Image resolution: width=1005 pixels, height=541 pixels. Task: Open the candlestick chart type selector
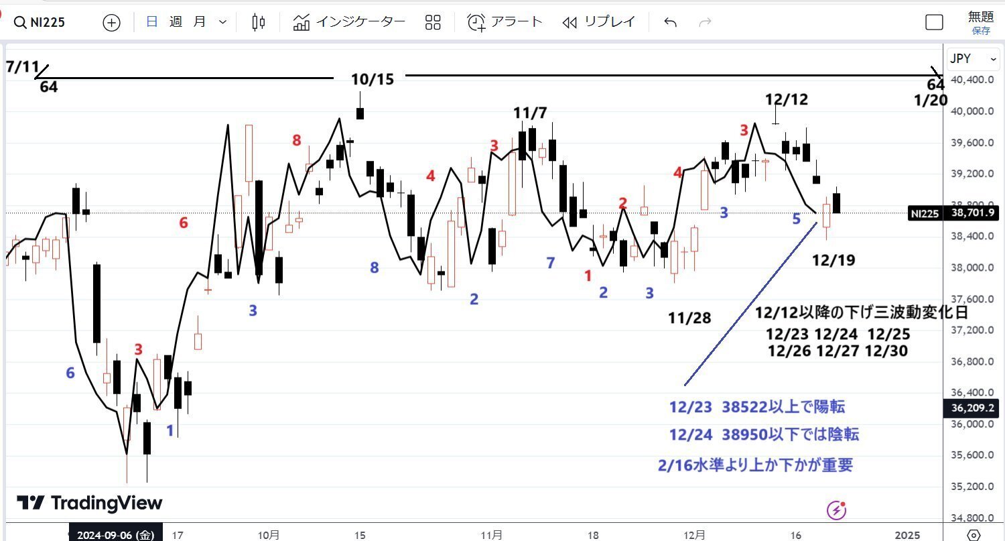pyautogui.click(x=258, y=22)
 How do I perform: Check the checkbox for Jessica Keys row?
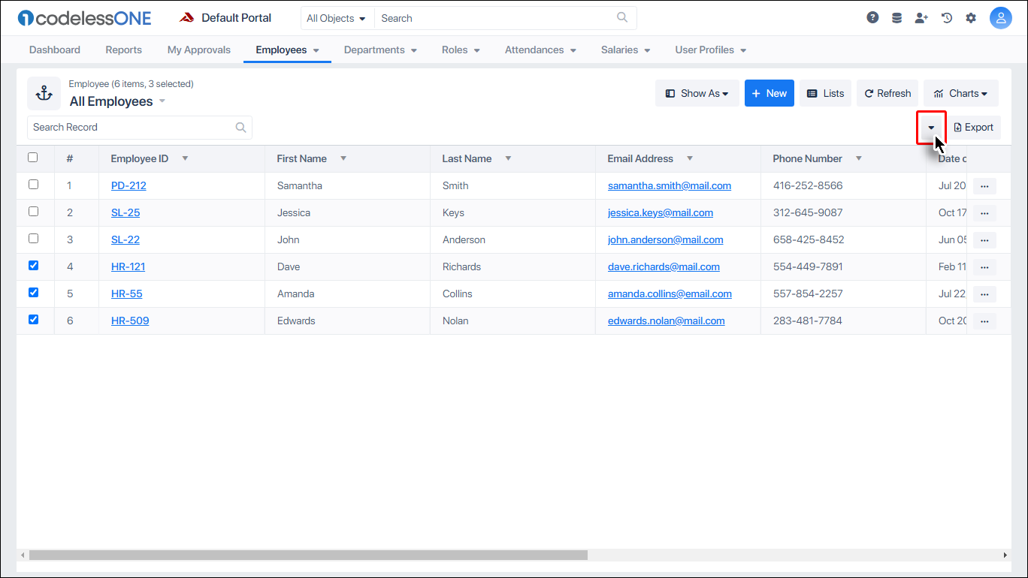click(33, 211)
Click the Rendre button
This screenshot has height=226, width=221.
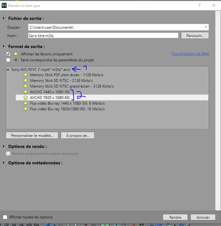tap(175, 217)
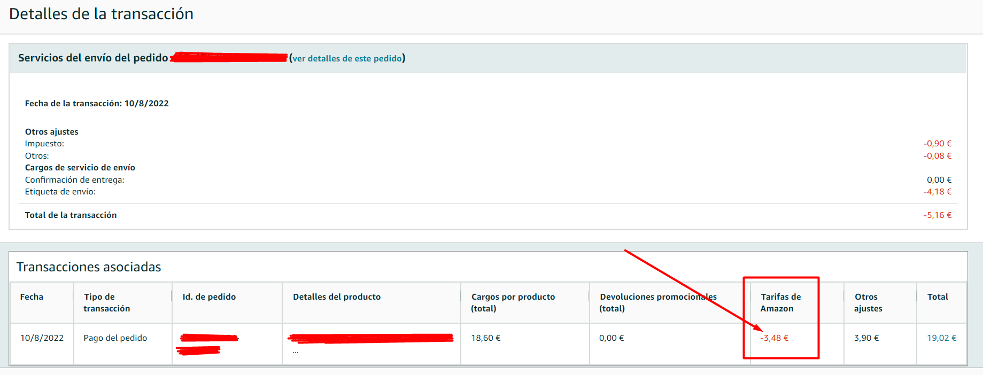Select the 'Tarifas de Amazon' column header
Viewport: 983px width, 375px height.
click(x=780, y=302)
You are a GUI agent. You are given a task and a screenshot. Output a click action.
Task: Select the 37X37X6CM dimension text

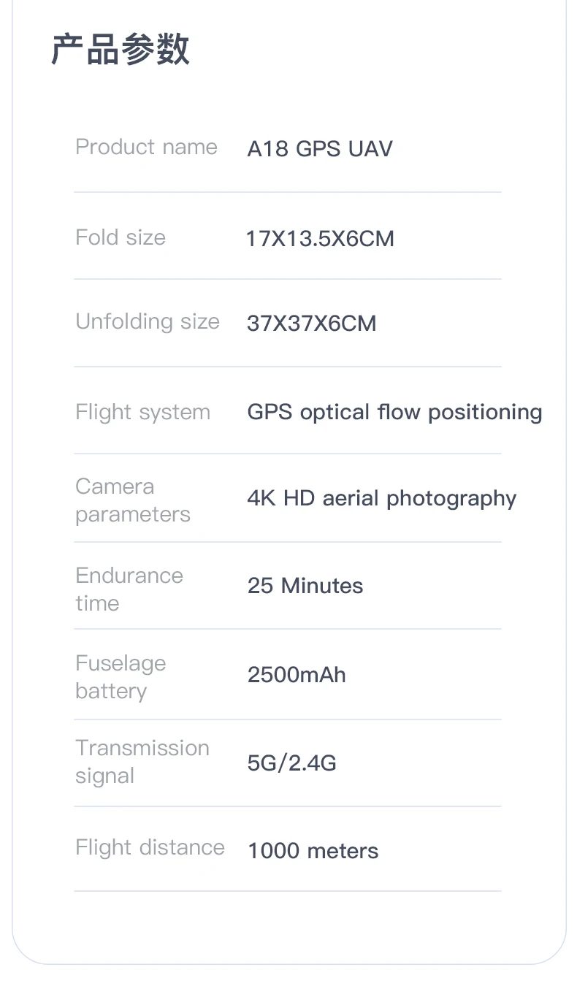click(311, 324)
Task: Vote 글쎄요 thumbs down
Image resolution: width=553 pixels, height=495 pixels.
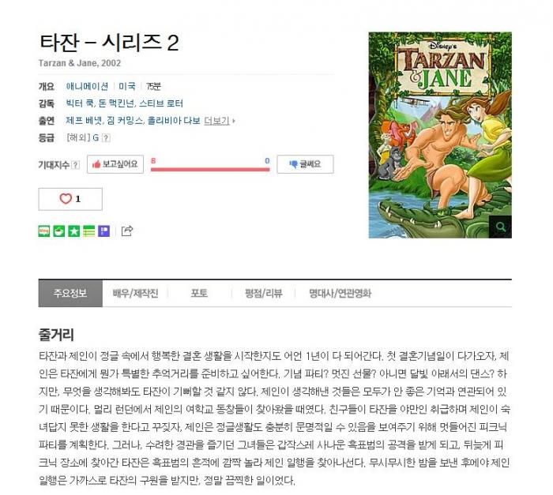Action: (305, 164)
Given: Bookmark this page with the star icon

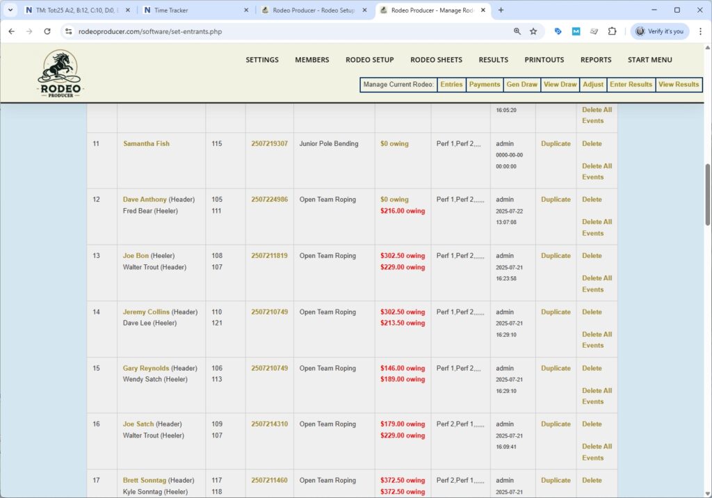Looking at the screenshot, I should (533, 31).
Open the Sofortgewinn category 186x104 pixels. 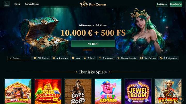tap(168, 58)
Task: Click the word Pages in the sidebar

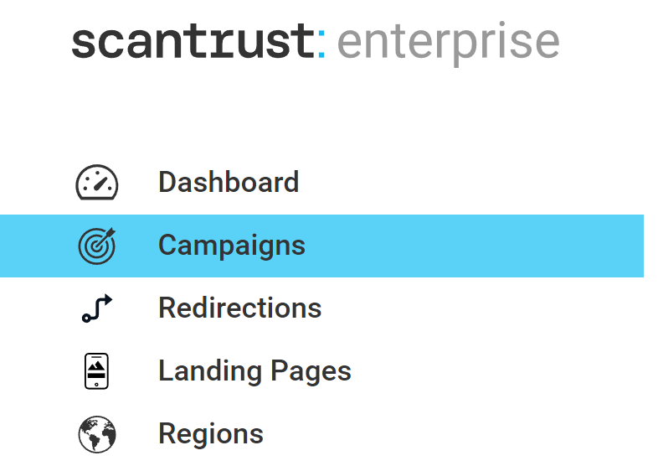Action: [x=311, y=371]
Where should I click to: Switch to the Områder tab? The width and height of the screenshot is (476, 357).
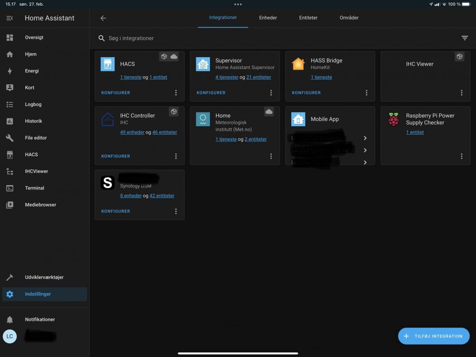tap(349, 18)
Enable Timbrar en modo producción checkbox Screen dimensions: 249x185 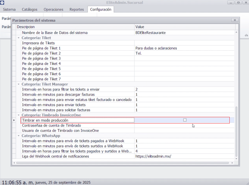pyautogui.click(x=185, y=120)
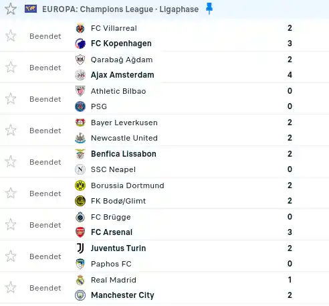Toggle favorite star for Champions League header
Screen dimensions: 329x306
click(11, 9)
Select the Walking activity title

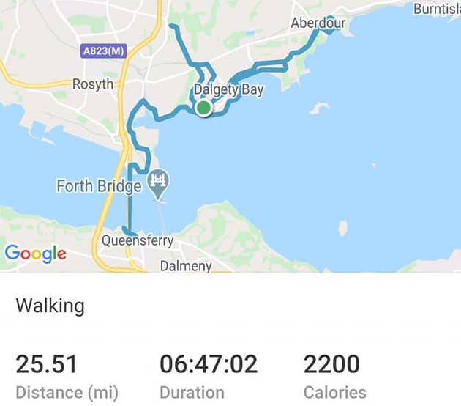(50, 306)
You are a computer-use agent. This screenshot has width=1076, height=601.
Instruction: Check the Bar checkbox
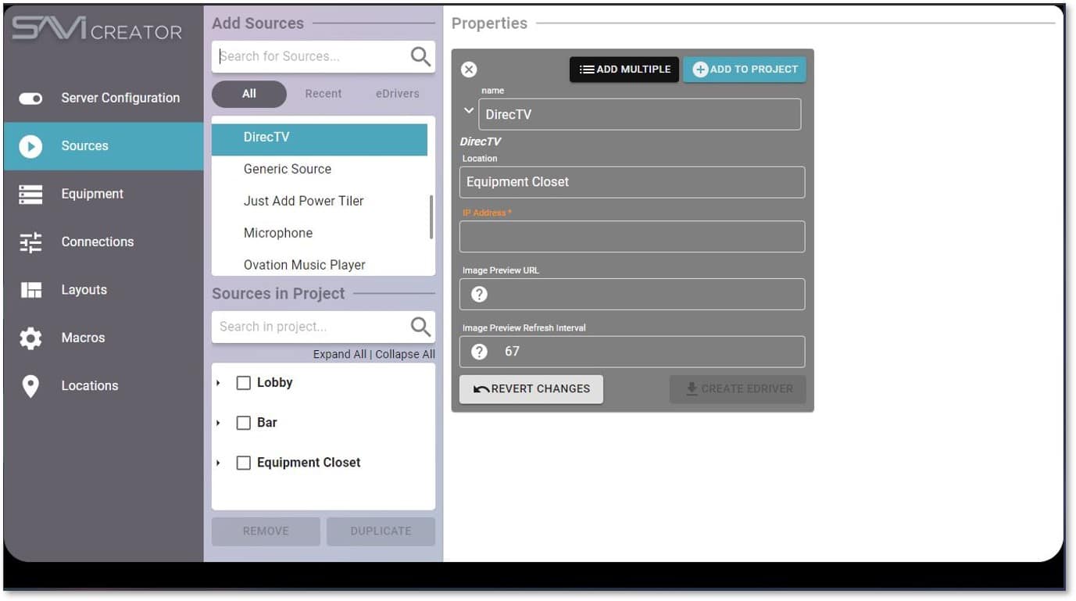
·····
Copy the entries word for word, from their first line up to and including the line with "Action: (305, 164)". Leave out the pictures.

Image resolution: width=1005 pixels, height=541 pixels. Task: Open the candlestick chart type selector
pyautogui.click(x=258, y=22)
 How do I perform: Check the checkbox for Jessica Keys row?
click(33, 211)
Click the Rendre button
This screenshot has height=226, width=221.
tap(175, 217)
Select the 'Tarifas de Amazon' column header
Viewport: 983px width, 375px height.
click(x=780, y=302)
You are a GUI agent. You are given a task and a screenshot. Output a click action.
Task: Select the 37X37X6CM dimension text

click(311, 324)
Task: Vote 글쎄요 thumbs down
Image resolution: width=553 pixels, height=495 pixels.
Action: (305, 164)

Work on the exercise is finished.